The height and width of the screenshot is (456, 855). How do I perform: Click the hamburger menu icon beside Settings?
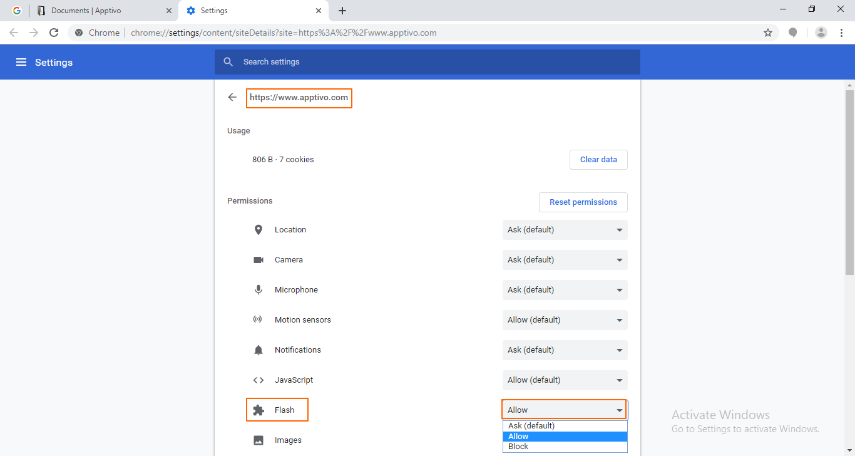pos(21,62)
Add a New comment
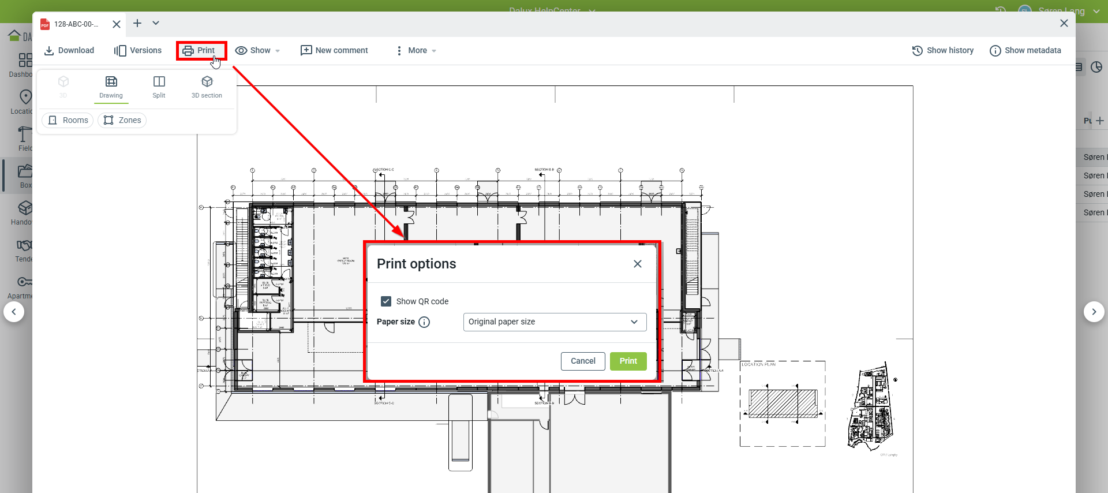This screenshot has height=493, width=1108. pos(334,51)
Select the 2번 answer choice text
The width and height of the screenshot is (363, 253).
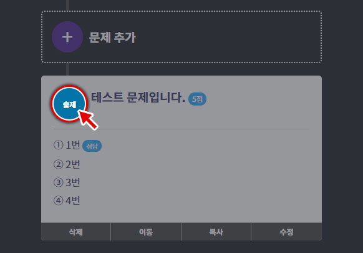coord(73,164)
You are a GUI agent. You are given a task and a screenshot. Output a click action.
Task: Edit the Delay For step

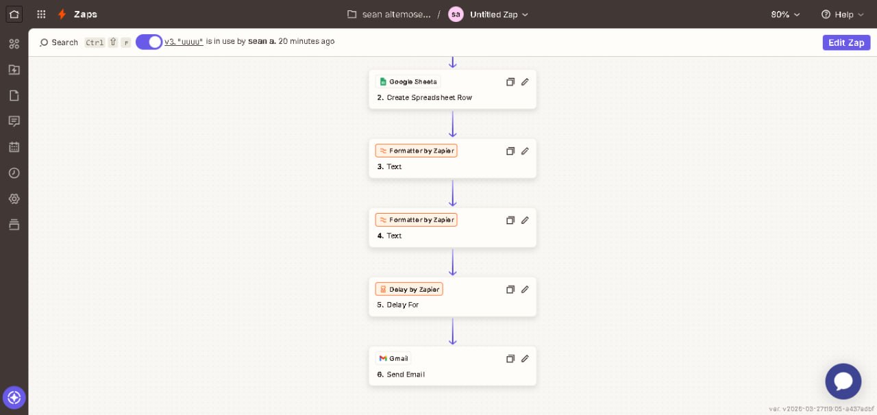[525, 290]
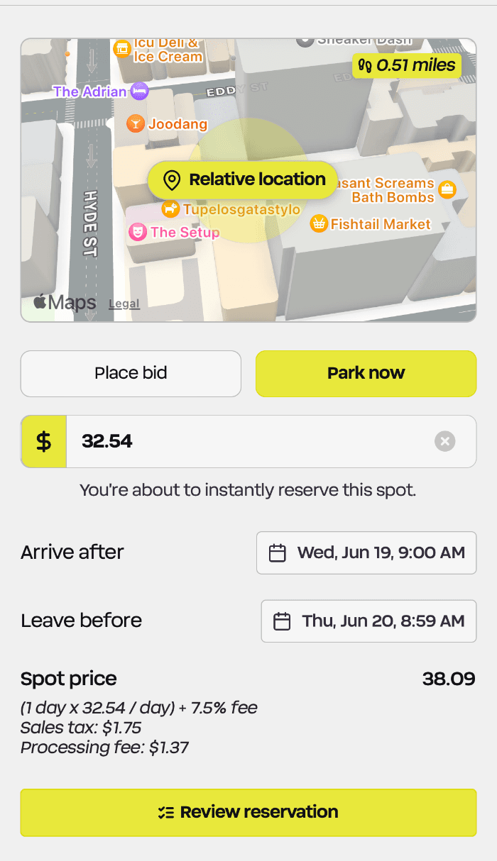
Task: Select The Adrian hotel bed icon
Action: coord(141,91)
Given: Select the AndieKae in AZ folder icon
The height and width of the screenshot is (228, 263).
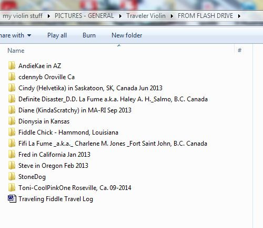Looking at the screenshot, I should coord(12,65).
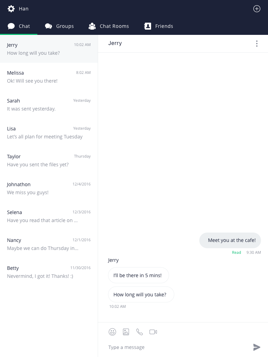The height and width of the screenshot is (357, 268).
Task: Start a voice call with phone icon
Action: (140, 332)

## Task directions
In the records above, find the line containing "Task: Edit the Delay For step". Reproduce it and every line after it through the last line, omitting pictures.

## Answer box
Task: Edit the Delay For step

[525, 290]
Task: Select The Adrian hotel bed icon
Action: coord(141,91)
Given: Select the AndieKae in AZ folder icon
The height and width of the screenshot is (228, 263).
Looking at the screenshot, I should coord(12,65).
The height and width of the screenshot is (357, 268).
Task: Start a voice call with phone icon
Action: (140, 332)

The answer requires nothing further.